By Jonny Wakefield
June 5, 2014
Chevron is stepping away from its renewable energy holdings. According to a report from Bloomberg Businessweek, the energy giant is quickly abandoning an eight-year-old plan to generate significant amounts of energy and profits from renewables.
While Chevron’s wind, solar and geothermal projects generated profits for the energy company; those profits apparently weren’t large enough. Staffers in Chevron's green energy group were reportedly told in January that the company would scale back investment in solar and geothermal projects.
Since Chevron's pivot towards more diversified energy holdings, the renewable power group launched about a half-dozen green energy projects around the United States that generated enough energy to power some 65,000 homes. Those projects also produced enviable returns on investment of up to 20 percent.
Now, it appears the pivot is back in the other direction. While Chevron's renewable projects were generating good returns by most standards, those returns pale in comparison to some oil and gas projects, which can generate up to 35 percent. A spokesperson told Bloomberg in a release that the company was "pursuing technologies that leverage our strengths and can be deployed with competitive economic returns."

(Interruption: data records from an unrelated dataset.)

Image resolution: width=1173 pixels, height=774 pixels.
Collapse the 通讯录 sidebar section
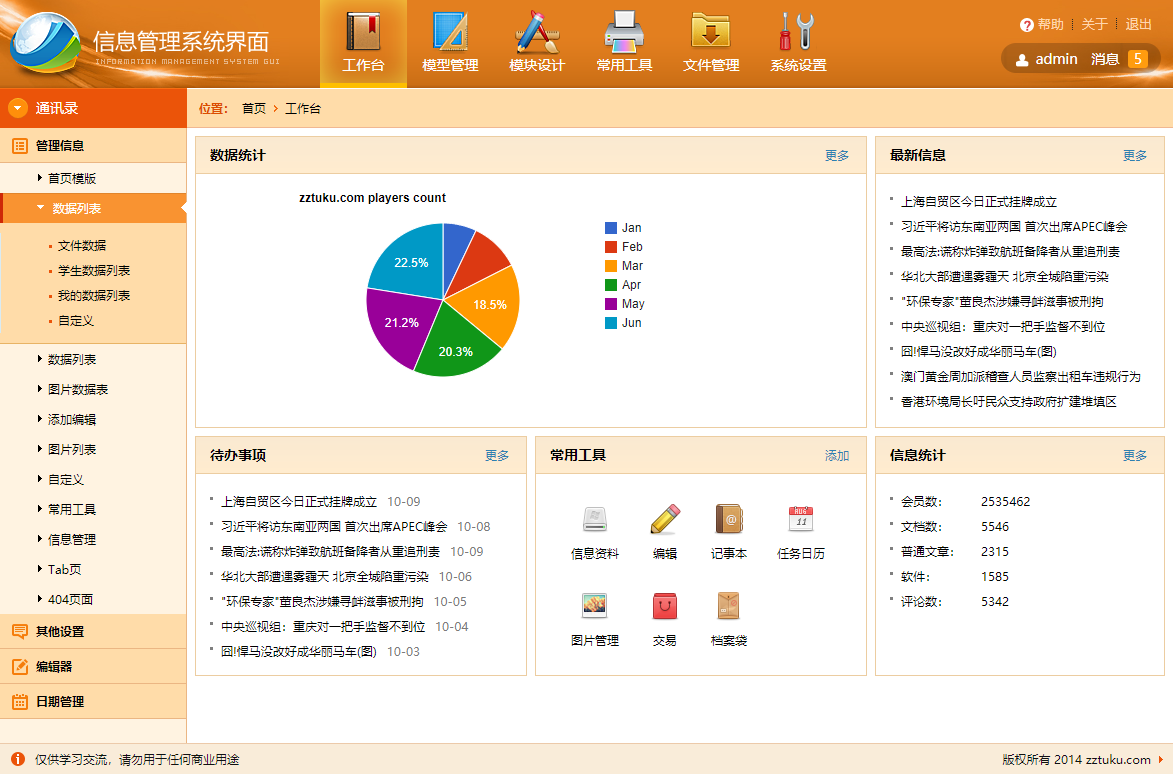point(18,108)
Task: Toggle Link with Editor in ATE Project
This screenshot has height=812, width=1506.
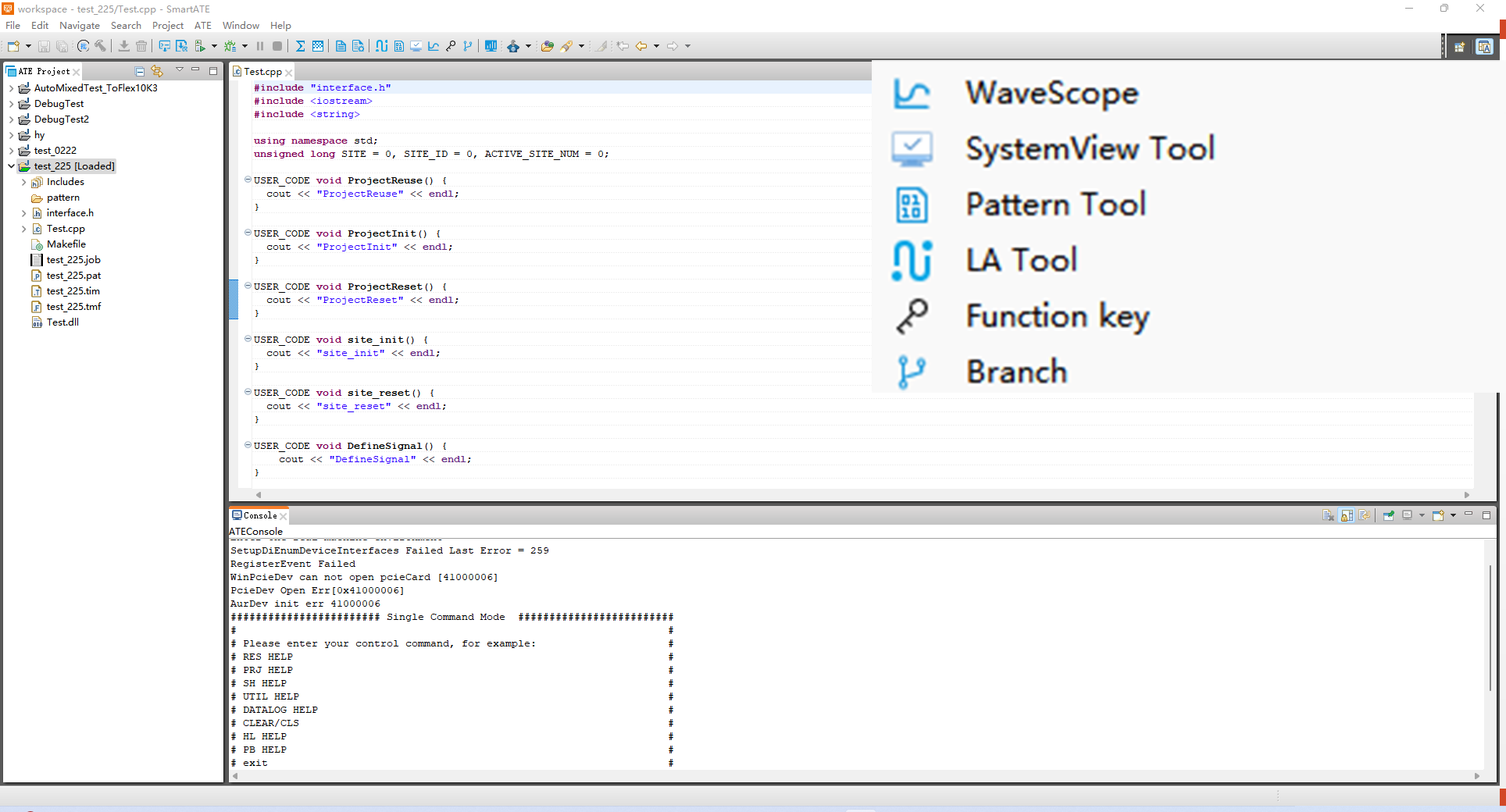Action: [x=157, y=71]
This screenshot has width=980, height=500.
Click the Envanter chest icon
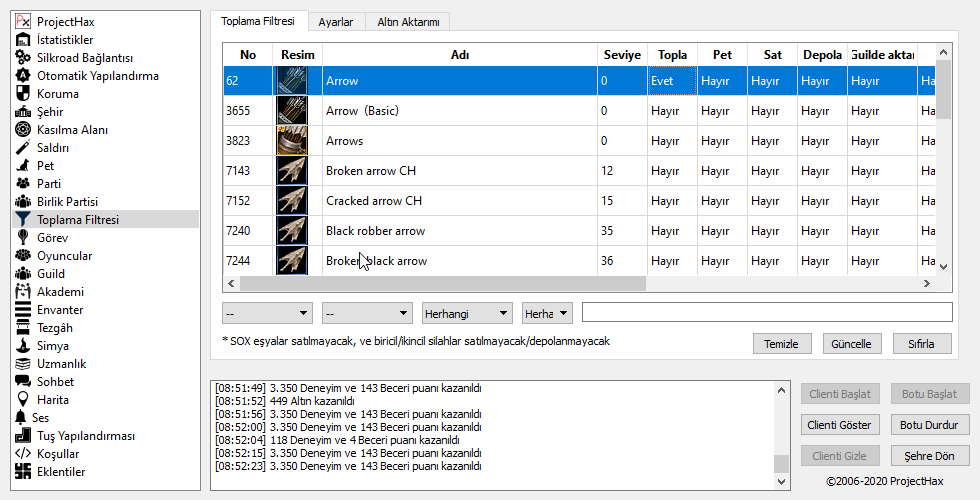(23, 310)
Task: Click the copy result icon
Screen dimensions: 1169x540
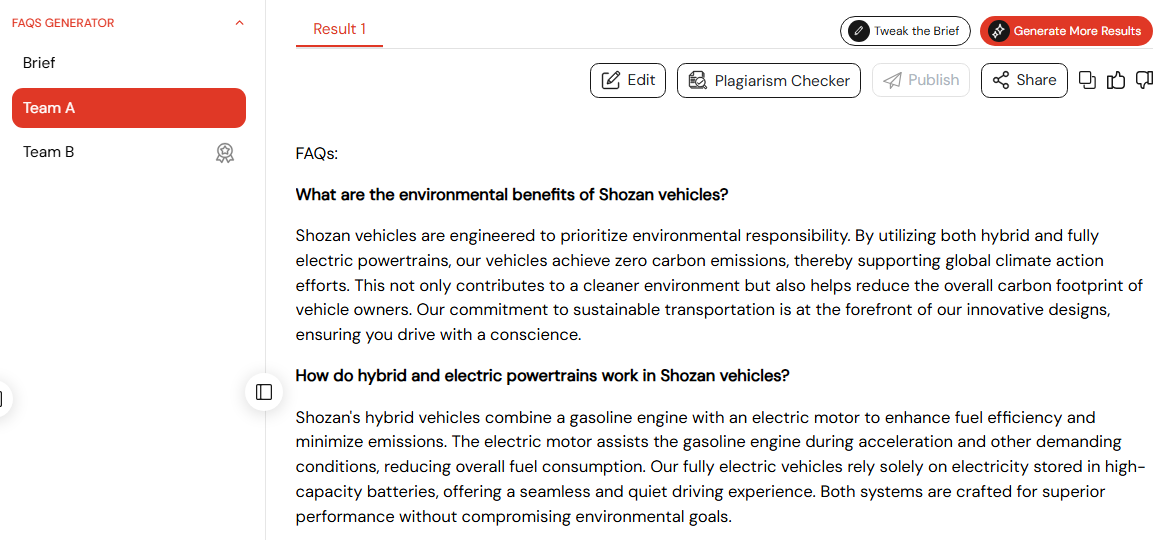Action: [x=1088, y=81]
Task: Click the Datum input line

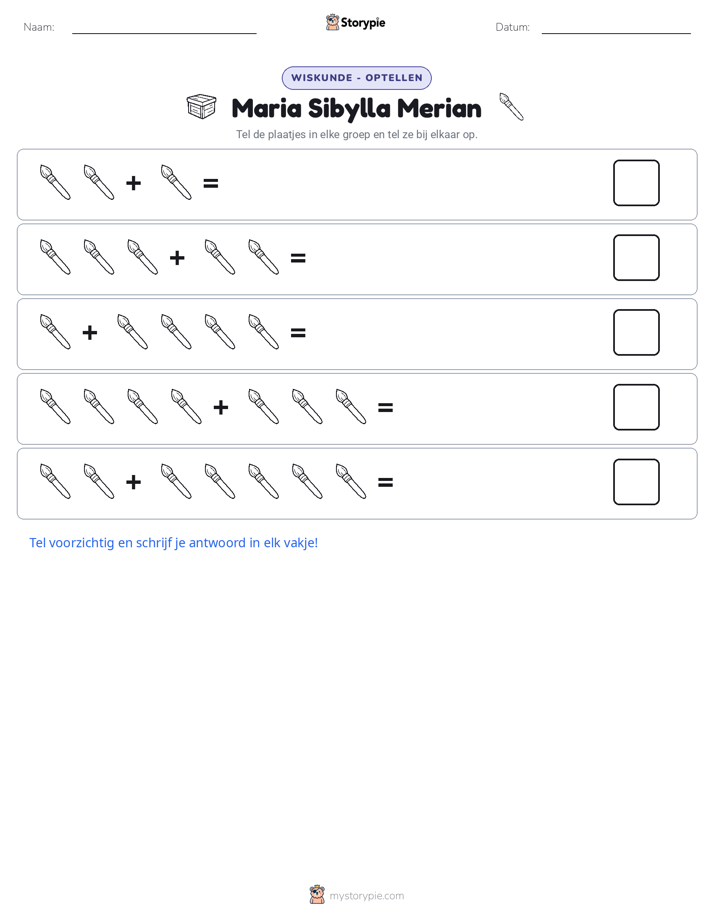Action: [x=616, y=29]
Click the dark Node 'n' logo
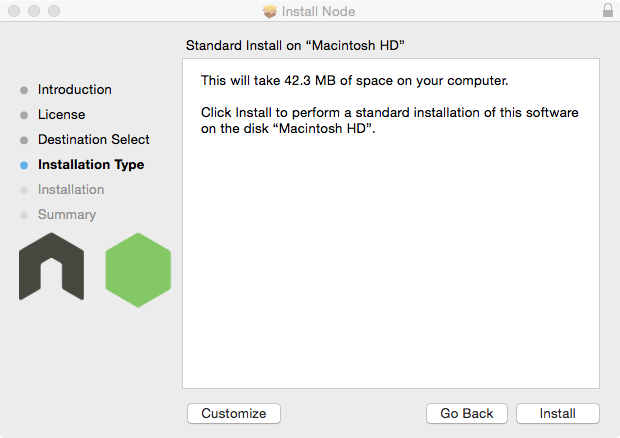Screen dimensions: 620x438 tap(51, 267)
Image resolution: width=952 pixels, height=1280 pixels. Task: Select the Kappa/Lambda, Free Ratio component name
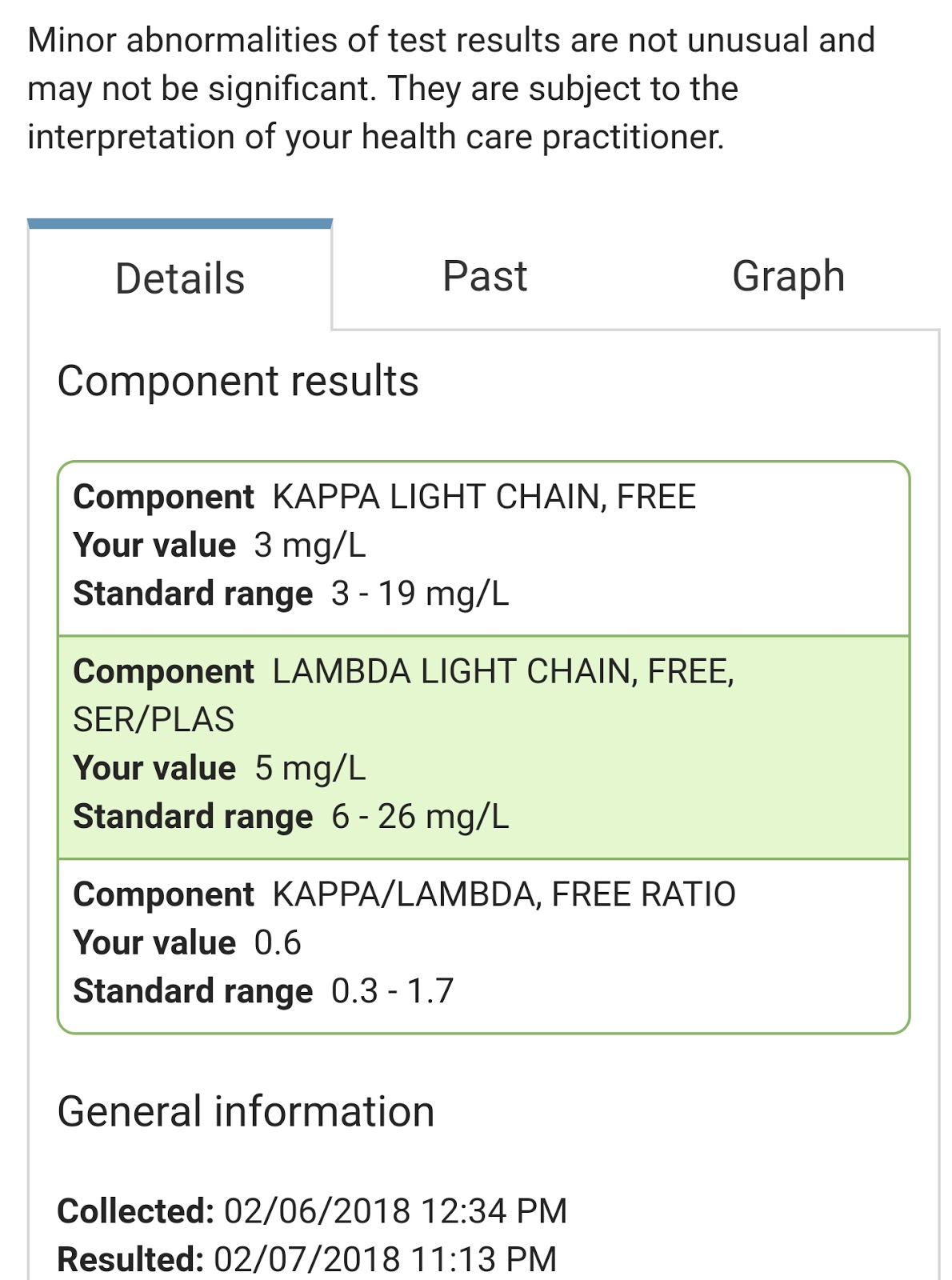tap(503, 894)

Those projects likely include a number of significant oil and gas developments in western Canada. Perhaps most significantly, Chevron has partnered with Apache Energy to export LNG from northeast British Columbia through terminals at Kitimat. That potentially multibillion-dollar project is still awaiting a final investment decision, but would likely be completed within the decade, according to the Financial Post.
Chevron also has significant holdings in the Athabasca oil sands, as well as a refinery in Burnaby, BC. The move away from renewable energy has confused some analysts, who say the move is short sighted. At its peak, Chevron was spending $150 million on renewable projects—less than half a percent of the company's total annual expenditures.